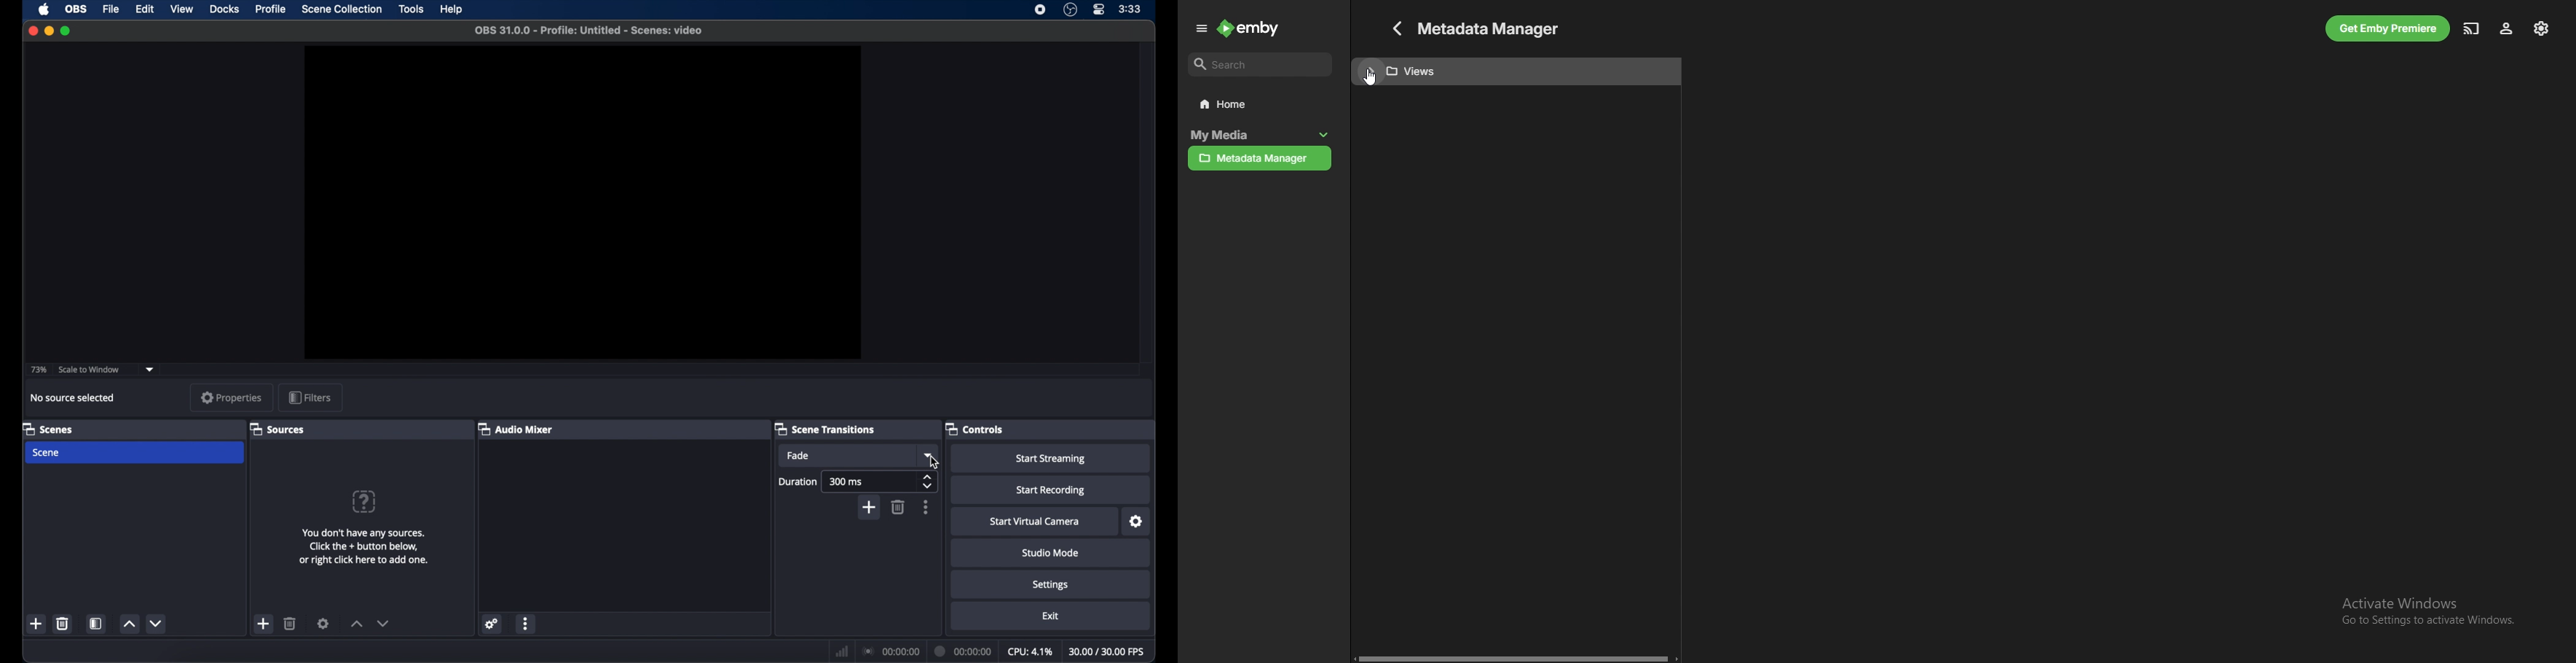  Describe the element at coordinates (323, 623) in the screenshot. I see `settings` at that location.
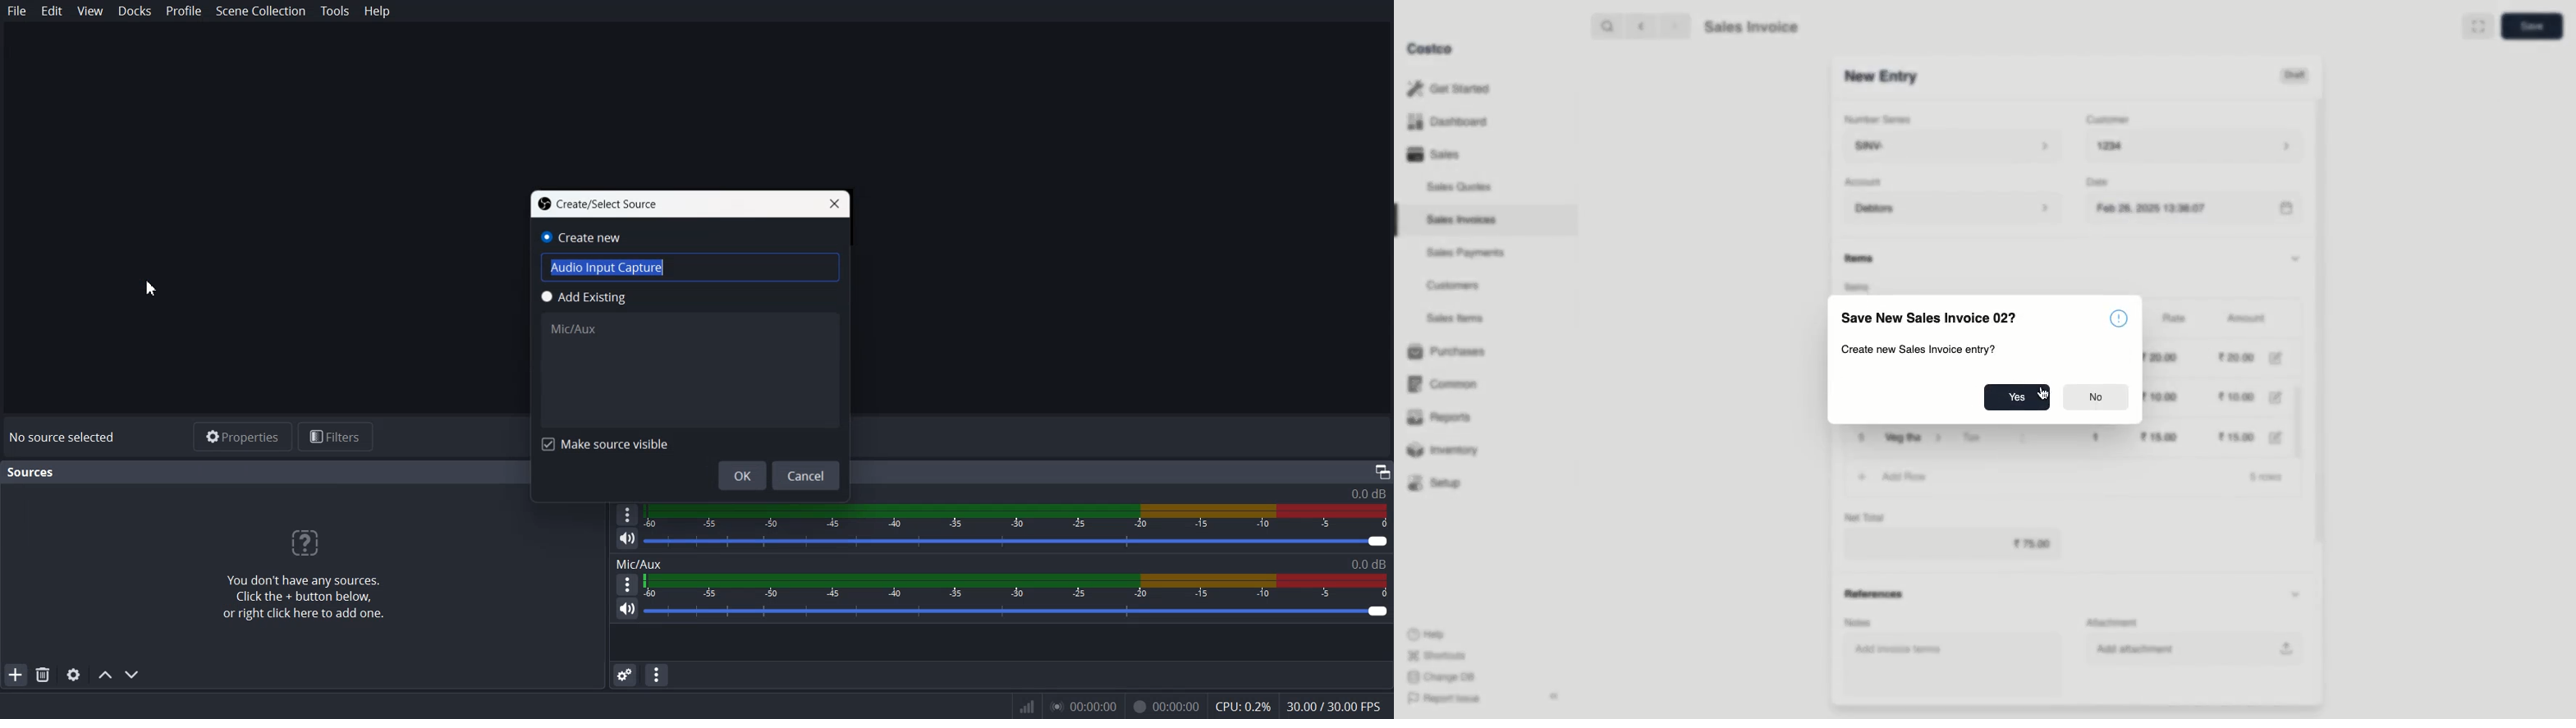 The image size is (2576, 728). I want to click on Setup, so click(1441, 483).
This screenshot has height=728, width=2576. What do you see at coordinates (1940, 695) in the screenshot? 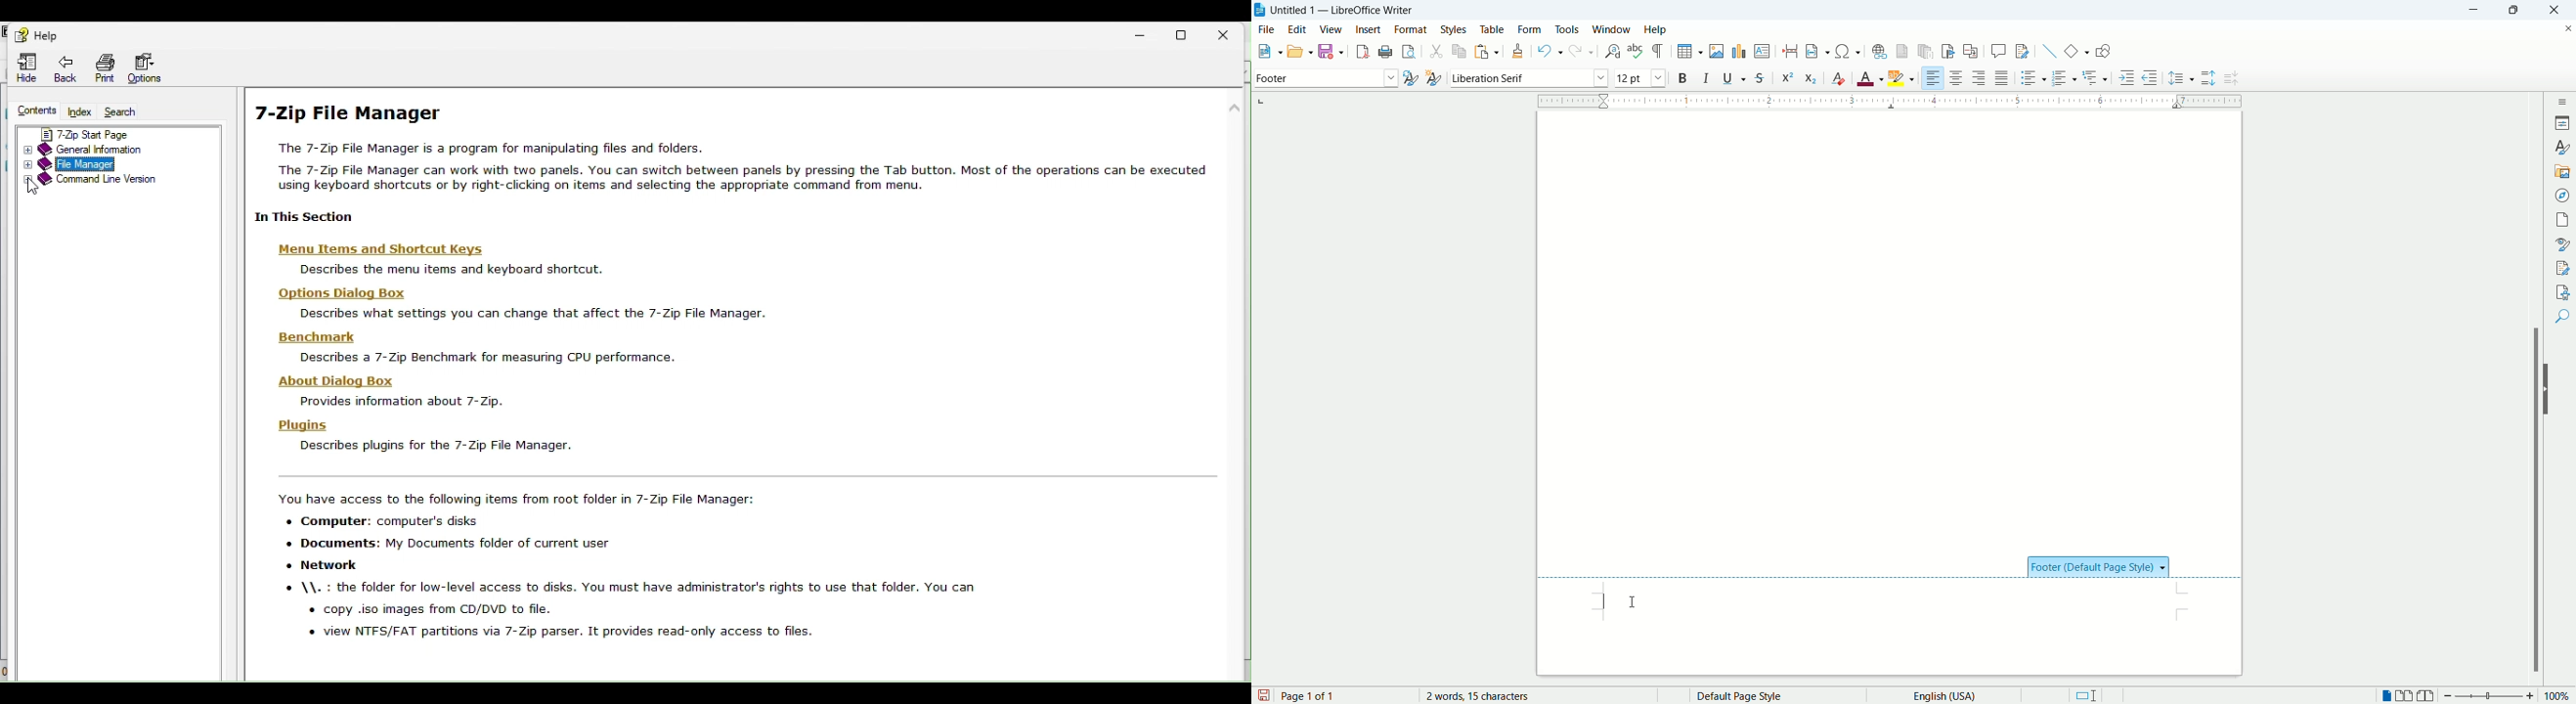
I see `text language` at bounding box center [1940, 695].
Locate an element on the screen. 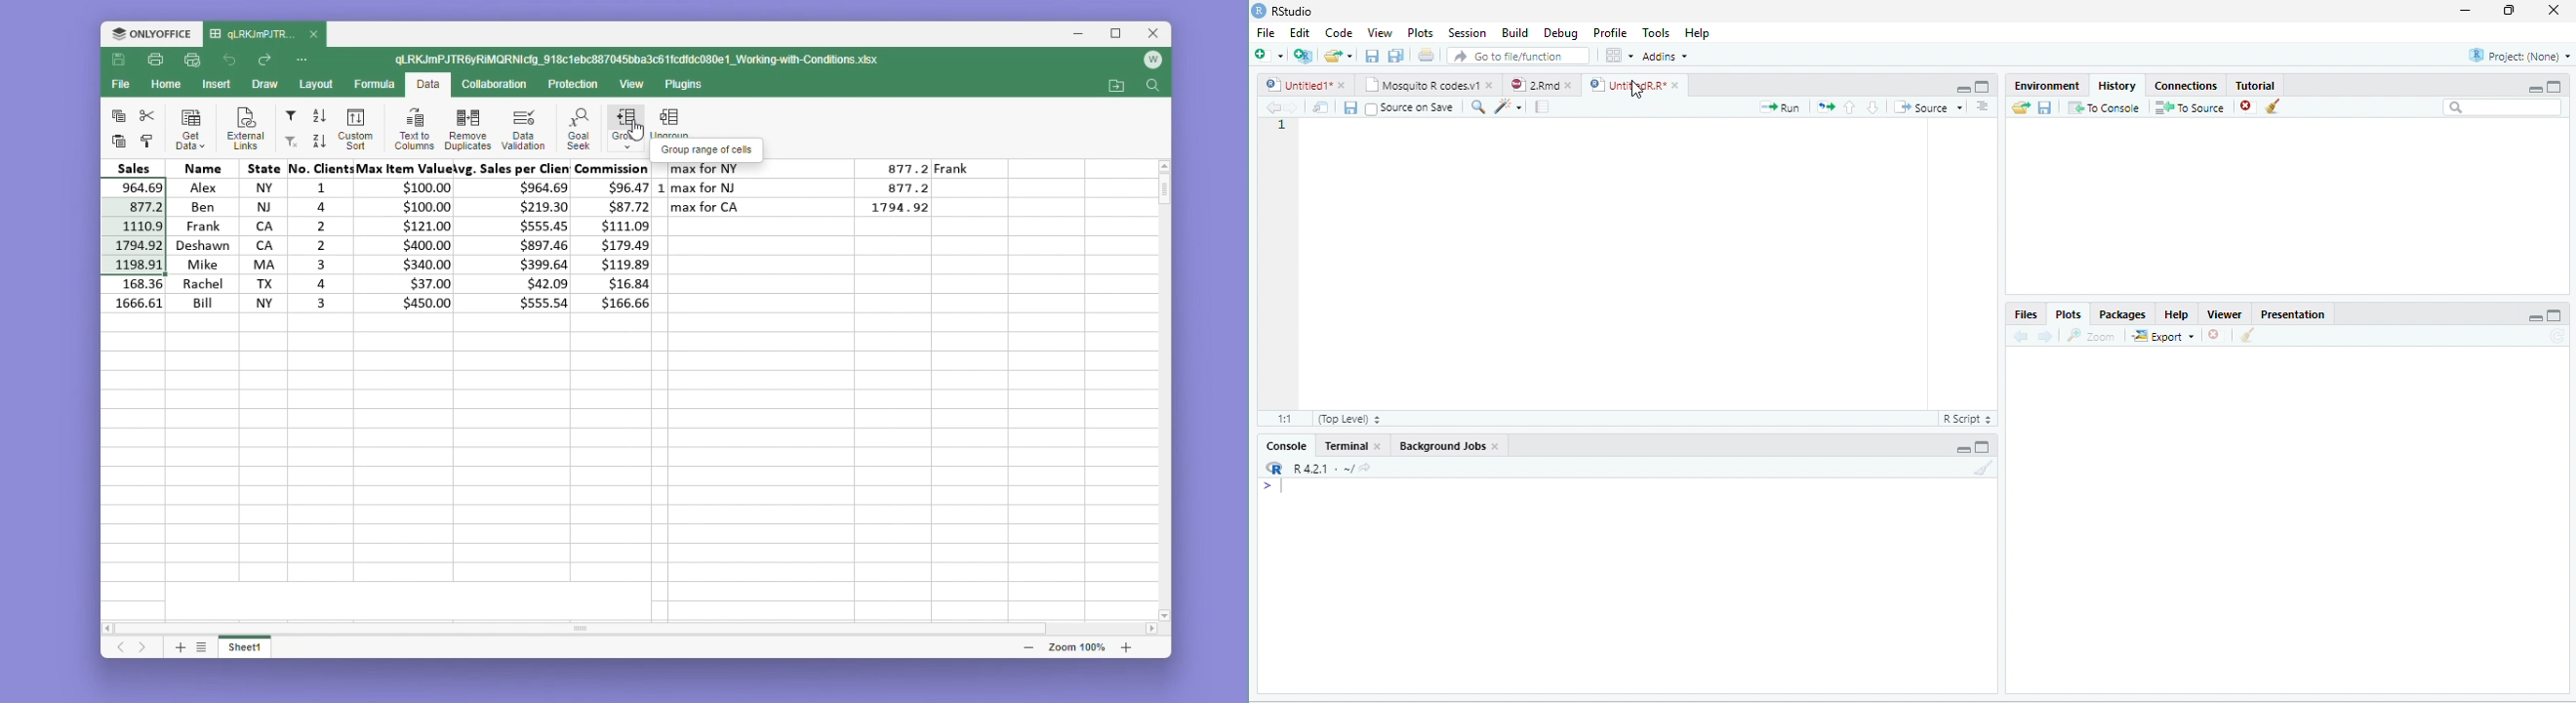 The height and width of the screenshot is (728, 2576). cursor is located at coordinates (635, 141).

----

## [What the task requires]
Rewrite the lines from the first one up to and including the line containing "center [1940, 695].", replacing "What do you see" with "What appears" and leaving everything else unchanged. Omit the pictures from your answer.

## [Written response]
  Describe the element at coordinates (323, 623) in the screenshot. I see `settings` at that location.
 The image size is (2576, 728). I want to click on Setup, so click(1441, 483).
This screenshot has height=728, width=2576. What appears at coordinates (1940, 695) in the screenshot? 
I see `text language` at bounding box center [1940, 695].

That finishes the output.